### Task objective:
What is needed is an exact copy of the lines in the listing below, from the one with "Task: Open the 样例技术服务 service selector" up to and including the one with "Viewport: 1485px width, 811px height.", with no other lines.

### Data extract:
┌────────
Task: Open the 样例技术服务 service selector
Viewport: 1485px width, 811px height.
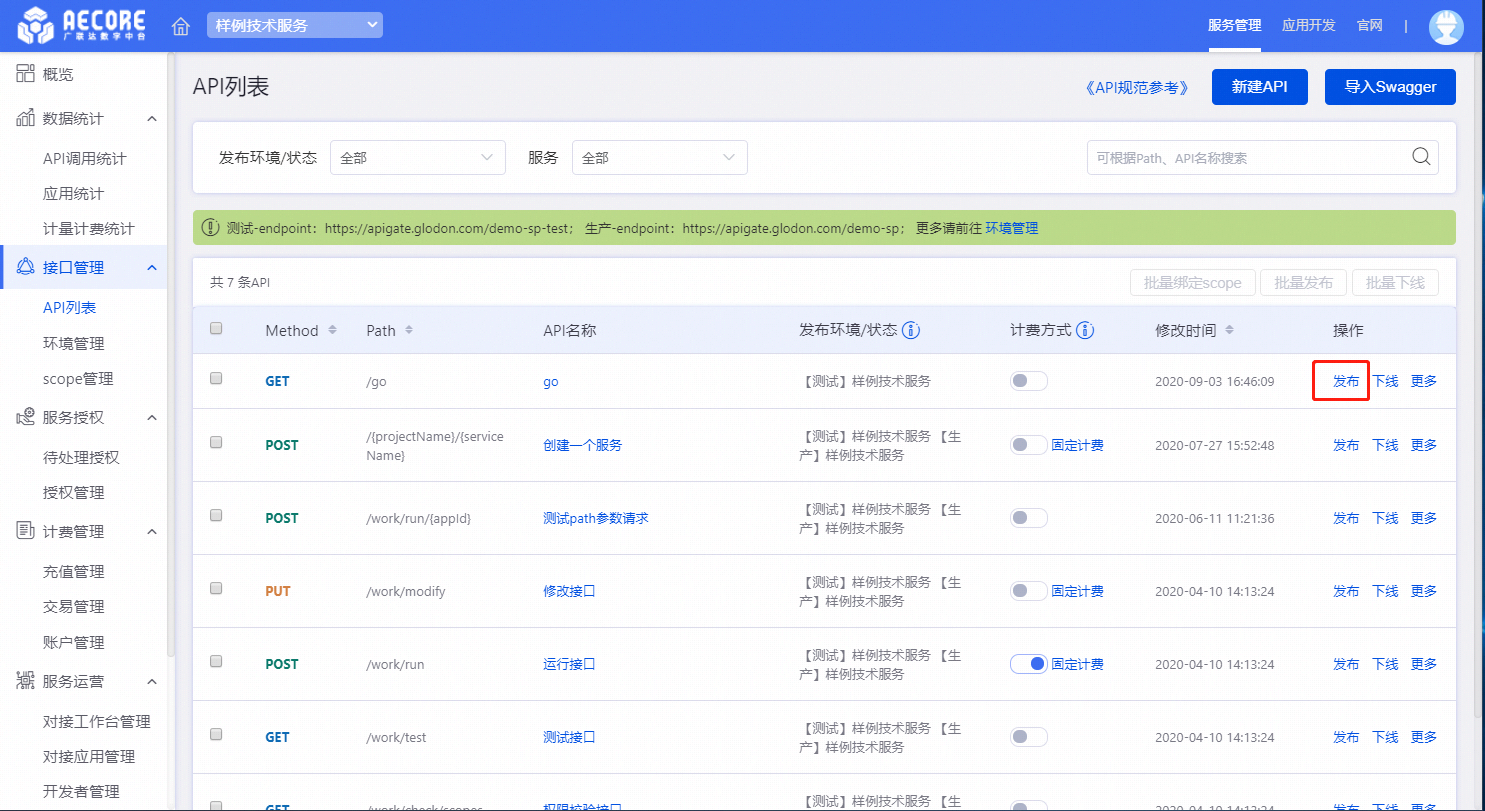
└────────
┌────────
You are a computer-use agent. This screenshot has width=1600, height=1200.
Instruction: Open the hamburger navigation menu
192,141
└────────
### Written solution:
Task: Open the 样例技术服务 service selector
Viewport: 1485px width, 811px height.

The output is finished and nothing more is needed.